━━ SUPPLIED DATA

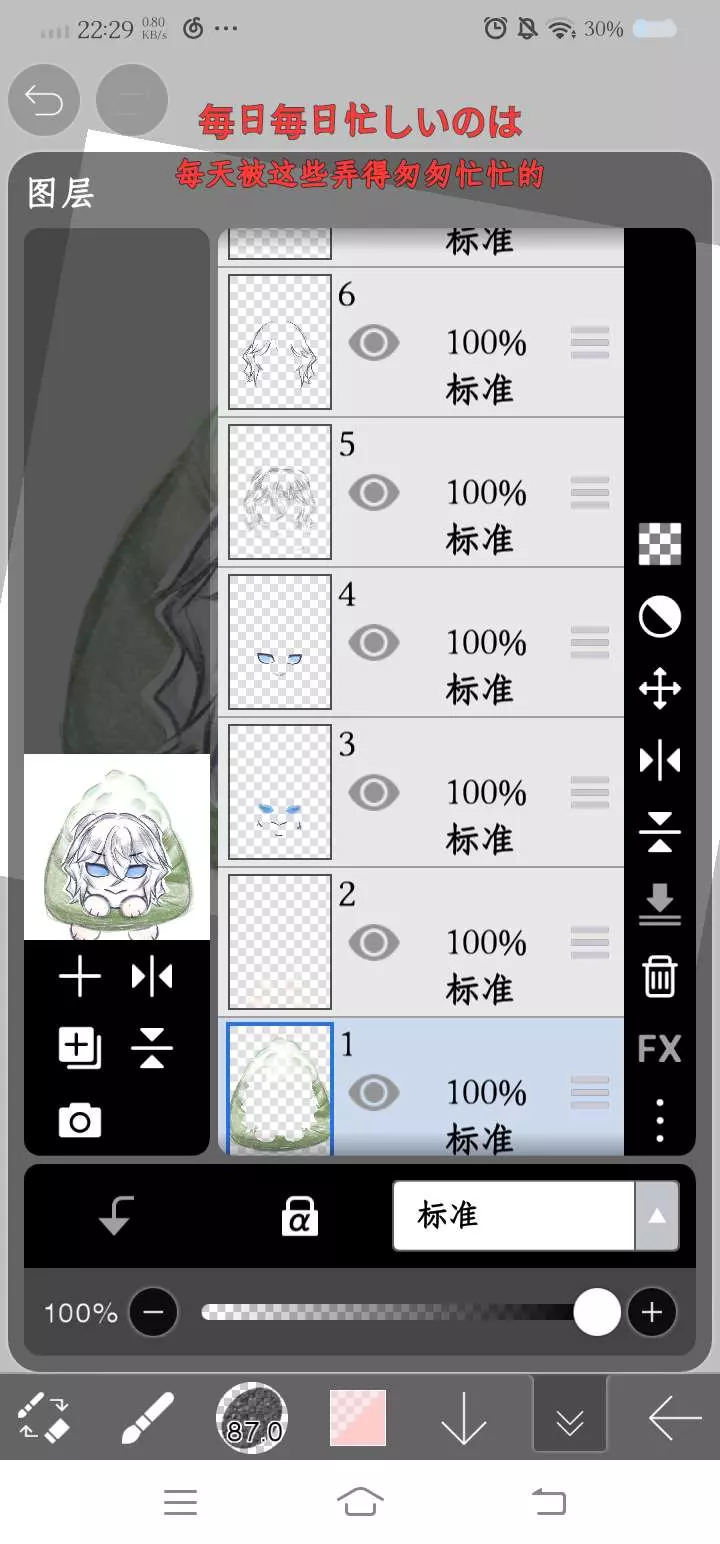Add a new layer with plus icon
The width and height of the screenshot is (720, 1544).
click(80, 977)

━━━━
━━ SUPPLIED DATA

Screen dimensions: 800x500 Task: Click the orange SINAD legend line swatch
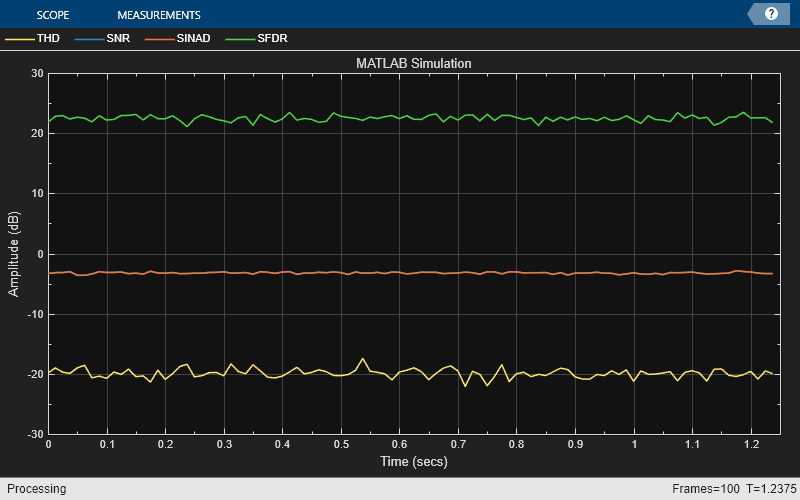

━━━━
━━ SUPPLIED DATA

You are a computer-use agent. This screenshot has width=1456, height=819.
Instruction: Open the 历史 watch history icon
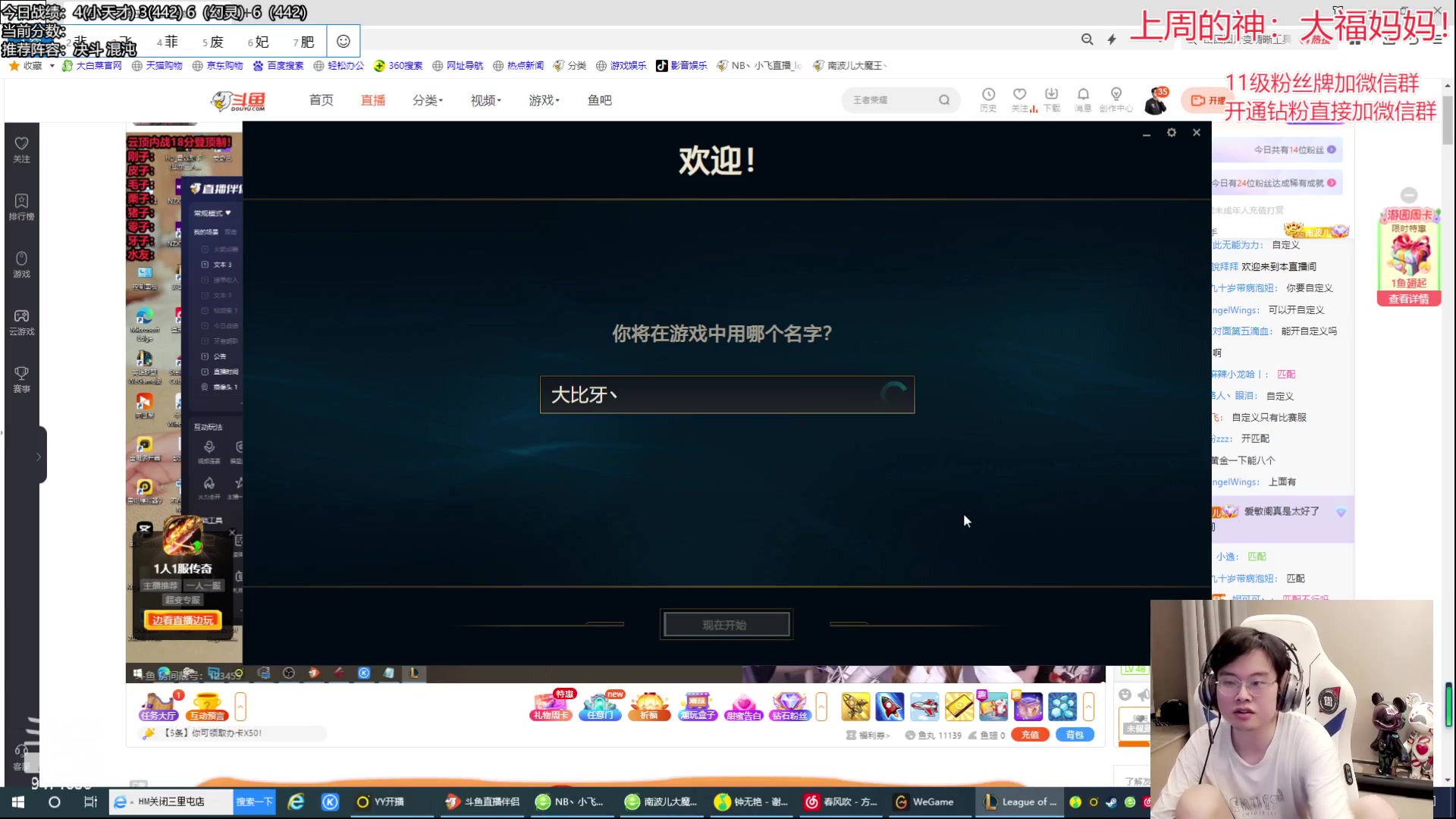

━━━━

Write out the stretch of the records from the line that contains "You are a computer-use" through the line that contains "Instruction: Open the 历史 watch history icon", copying each line in full.

You are a computer-use agent. This screenshot has width=1456, height=819.
Instruction: Open the 历史 watch history icon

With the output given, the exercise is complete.